Forbidden (403)

While creating an integration, you may encounter the following Forbidden (403) error:

This error can occur for a few different reasons.

A user can only edit a design that they created. If you call the editDesign method and pass through a designId of a design not created by the current user, Canva responds with a 403 error.

By default, an integration's API keys are locked to the following domains:

  • localhost

If requests don't originate from these domains, Canva responds to the requests with a 403 error.

To use the API keys from other domains, you need to request Canva to add the domains to the allowlist.

To raise a request:

  1. Navigate to the Canva Helpdesk.
  2. Select Integration support.
  3. In the Domains field, list the other domains.

When an integration loads the product catalog, the request that's sent to Canva must include the Referer HTTP header. Canva uses the Referer header to identify if the integration's domain is on the allowlist.

Sometimes though, the Referrer-Policy header is set to a value that prevents Canva from receiving the Referer header:

Referrer-Policy: no-referrer
Referrer-Policy: no-referrer-when-downgrade

As a result, Canva can't confirm if the origin domain is on the allowlist and blocks the request, causing the 403 error.

To fix this problem, we generally recommend setting the Referrer-Policy header to the strict-origin-when-cross-origin header. This ensures that the origin is sent with cross-origin requests, which allows Canva to verify if the origin domain is on the allowlist.

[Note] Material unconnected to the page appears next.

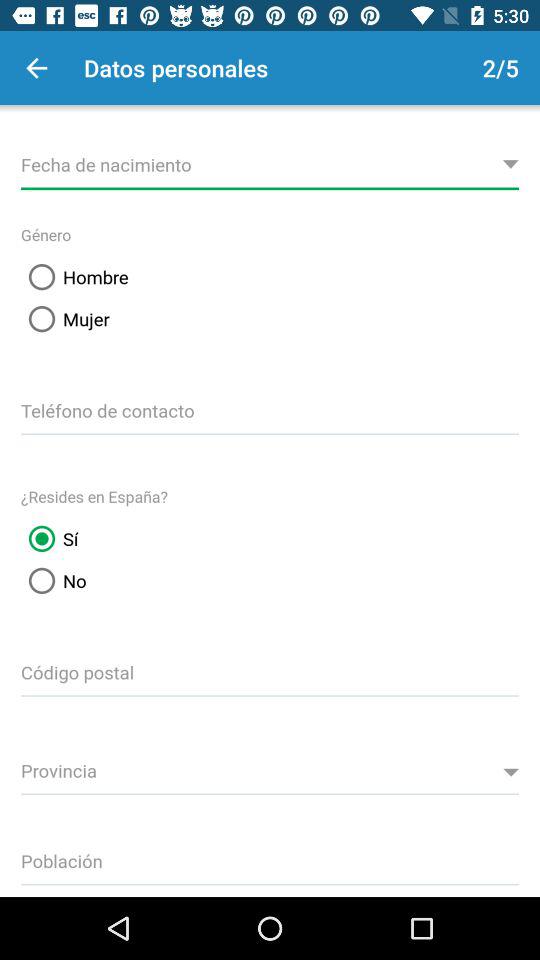
enter population details (270, 858)
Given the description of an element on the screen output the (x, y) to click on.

For more information, refer to Referrer-Policy.

When initializing the Partnership SDK, an integration needs to provide an autoAuthToken:

(async () => {
const api = await Canva.Partnership.initialize({
apiKey: "<api_key>",
autoAuthToken: "<auto_auth_token>",
container: document.getElementById("container"),

If this token is invalid, Canva responds with a 403 error.

These are some reasons why an autoAuthToken might be invalid:

When calculating a token, double-check the following values

  • The integration's Partner API key.
  • The integration's Partner API secret.
  • The ID of the end user (that is, the ID of the partner's customer).
  • The "issued at" time of the token as a UNIX timestamp (in seconds).
  • The "expires at" time of the token as a UNIX timestamp (in seconds).

Are the values accurate? Are they of the correct type?

Verify that the Partner API key and Partner API secret are for the same environment. You can't, for instance, calculate a token using the "production" API key and the "test" API secret.

There is some leniency, as it's possible for server clocks to not be perfectly synchronized, but the "issued at" time should be as accurate as reasonably possible.

The Partnership SDK requires autoAuthTokens to expire in 12 hours or less.

You can't calculate more than 5 autoAuthTokens from the same IP address in under an hour. If end users are returning to an integration more than 5 times per hour, you can avoid reaching this limit by saving the autoAuthToken in a cookie or via local storage.